We did P2P payments, Chase Quick Pay, these were things that were a couple of years ahead of their time. People advertise them on TV today as “new”, but these were things we did back many, many years ago, and that was innovation. It was cool technology. It was not something that somebody else could not do. It was taking an idea, a set of things that people had in their hand every day, or had the capabilities to use every day, and put them into what we call a standard business process, or consumer process, and it took off like wildfire. And today it is the way people do banking: they go to a branch and do a certain set of things, but it is an omni-channel approach and if they want to use their phone, the web, or an ATM, it all works the same way.

High: You mentioned that even dating back to the mid-80s you thought about the role as a technologist as a business role. Today, even, there are still CIOs who if you ask them who their customers are they will say, “their colleagues”. That is sort of like declaring a distance between what they do and the ultimate value: how revenue is earned by the enterprise, for instance. What did you draw from your experience as a CIO in order to expand your areas of responsibility so far beyond the role?

Chiarello: You hit on the key theme which is I wish more people in the CIO role could be more commercial, and “commercial” can be more defined depending on where you happen to work. At MorganStanley, JPMorgan, and now at First Data—I live it. I am with clients every day. It feels like more hours of the day than I ever expected, but it is great because if you listen well, the key to being successful is listening, not talking, and I always considered myself an exceptional listener, so that was part one.

The second thing was Joe Plumeri, one of the directors here, wrote a book called The Power of Being Yourself and there is a chapter in there called “Playing in Traffic” and I always played in traffic my whole life.

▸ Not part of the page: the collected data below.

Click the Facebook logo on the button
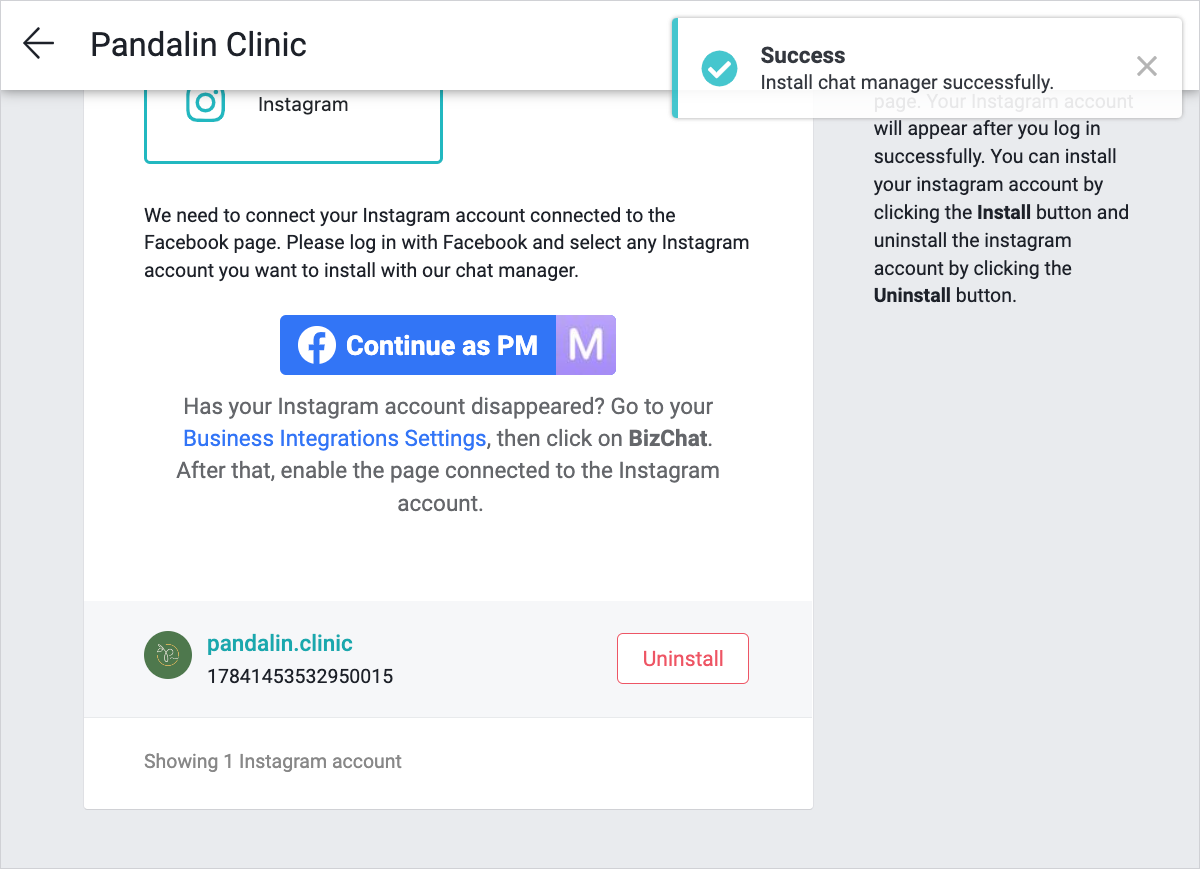This screenshot has width=1200, height=869. [317, 346]
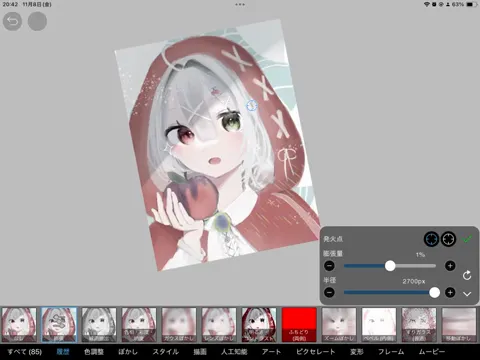Tap the undo arrow button
The width and height of the screenshot is (480, 360).
pos(12,21)
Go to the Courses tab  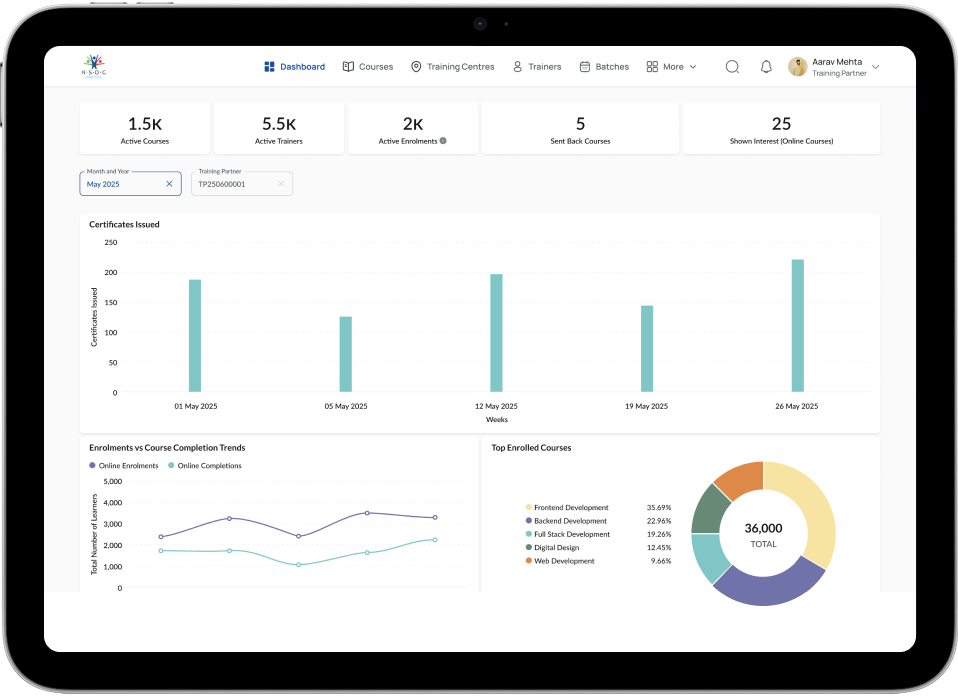368,67
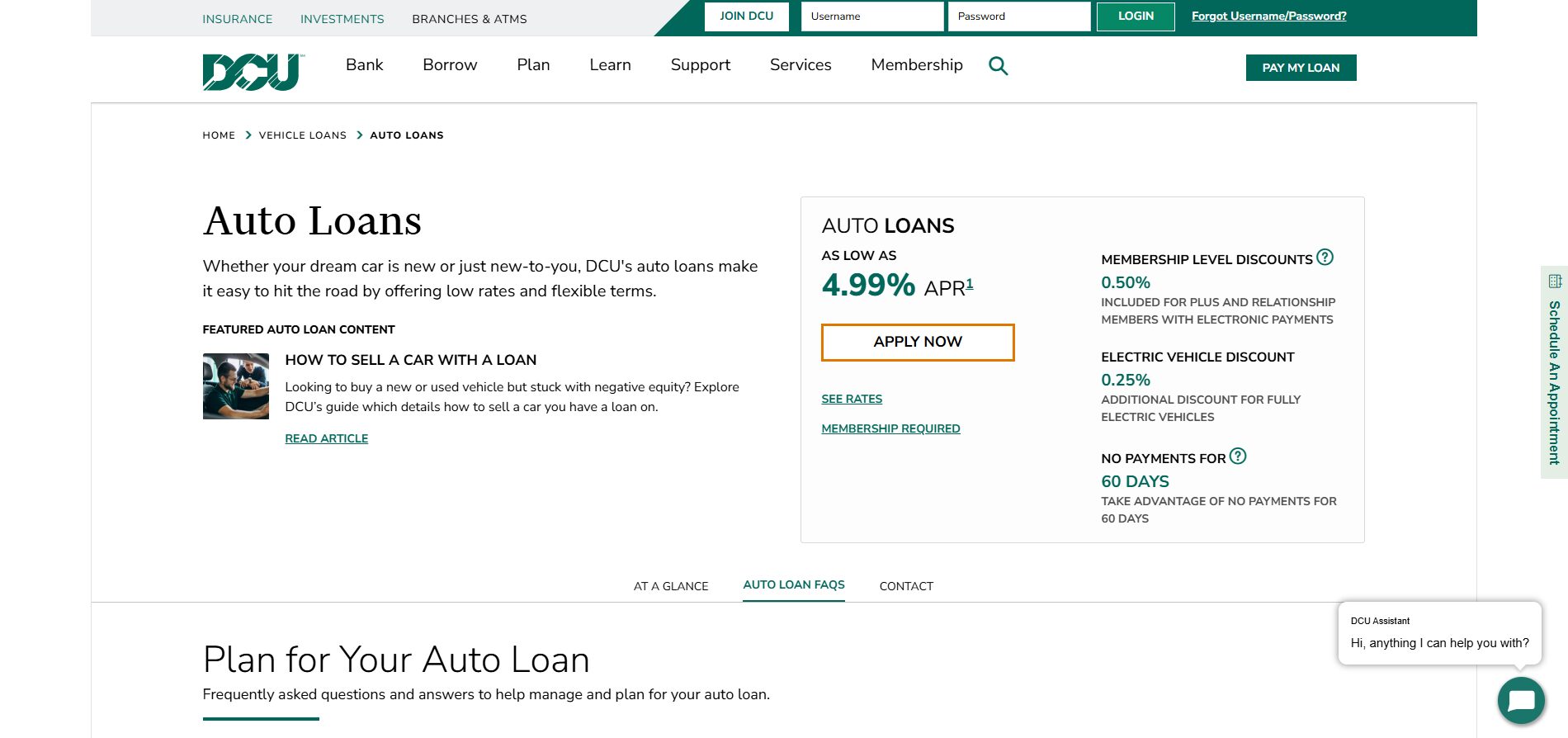This screenshot has height=738, width=1568.
Task: Switch to the At A Glance tab
Action: point(670,586)
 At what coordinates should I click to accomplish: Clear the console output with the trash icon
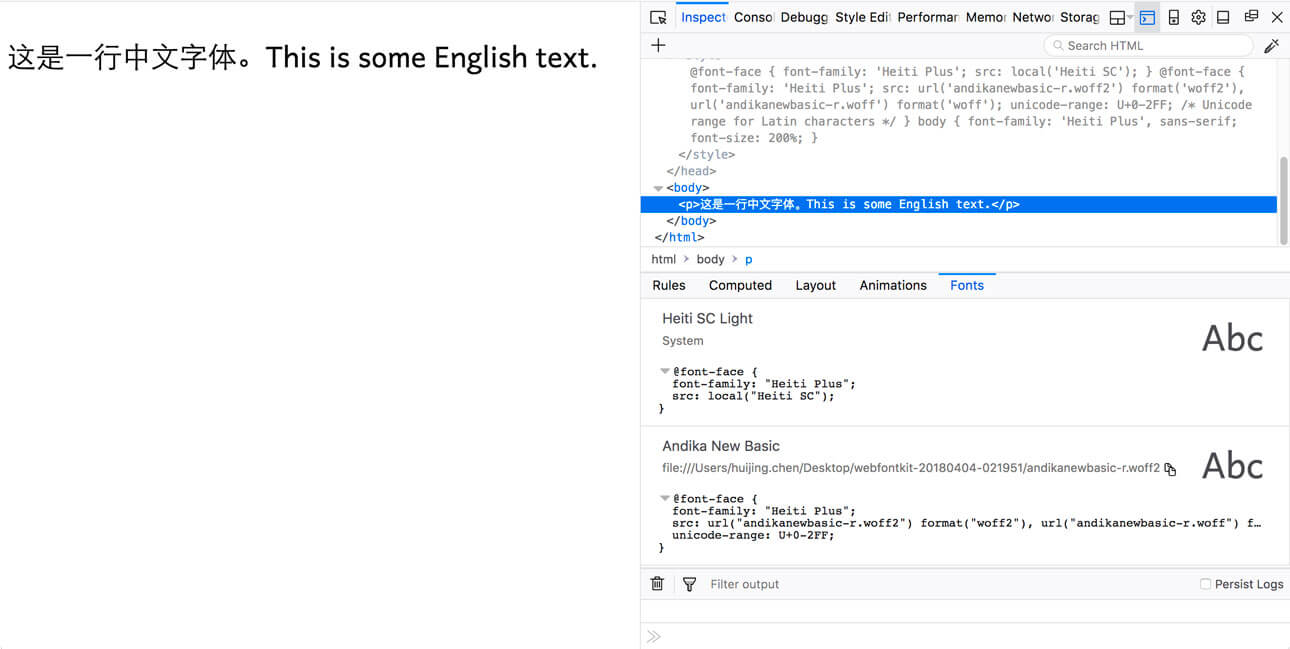pos(657,583)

I was playing in traffic with clients, in this case with bankers, in other cases with technology leaders. Playing in traffic put me in a lot of scenarios that got me a chance to really think about different ways of implementing things. Most importantly, it taught me “can do,” and is really about when you put yourself in a difficult situation (a) you say what would I do if I were in the other person’s seat; and (b) what do I have to do to make it successful. Because technologists are often unbelievable debuggers so the first thing they will do is tell you why something will not work, instead of how to make something work.

The most memorable time in my life was at the Google IPO. Google wanted to do a Dutch auction, and it was unheard of at the time. Michael Grimes, who was the head of banking, called me on the phone and said, “I am going to ask you something. You have a split second to answer, but if you say yes you might end up being one of the most famous people in your role ever; and if you say no, you will never get the chance to be prominent. But let me also tell you that if you say yes and you fail, you will be the goat of Wall Street.” And it was: Are you willing to build the software to do a Dutch auction for Google and it has to be done in sixty days, we are going live in ninety days, and the requirements are not even defined yet? In a split second I said “yes, I am in.” The team embraced it; Ben Fried, now the CIO of Google, was part of that team, there were a few other people who went on to work at different companies, but we built the Dutch auction with Eric Schmidt at Google, and we did something that was unique, and it was really about the personality of Google. We did something special, and it was successful, and it worked in a variety of different ways. That is really the kind of person I want to personify, and I want other CIOs to feel that way, which is that even things that seem impossible are possible if you put your mind to it and you have great partnerships and believe in the people you are working with. That was a turning point for me.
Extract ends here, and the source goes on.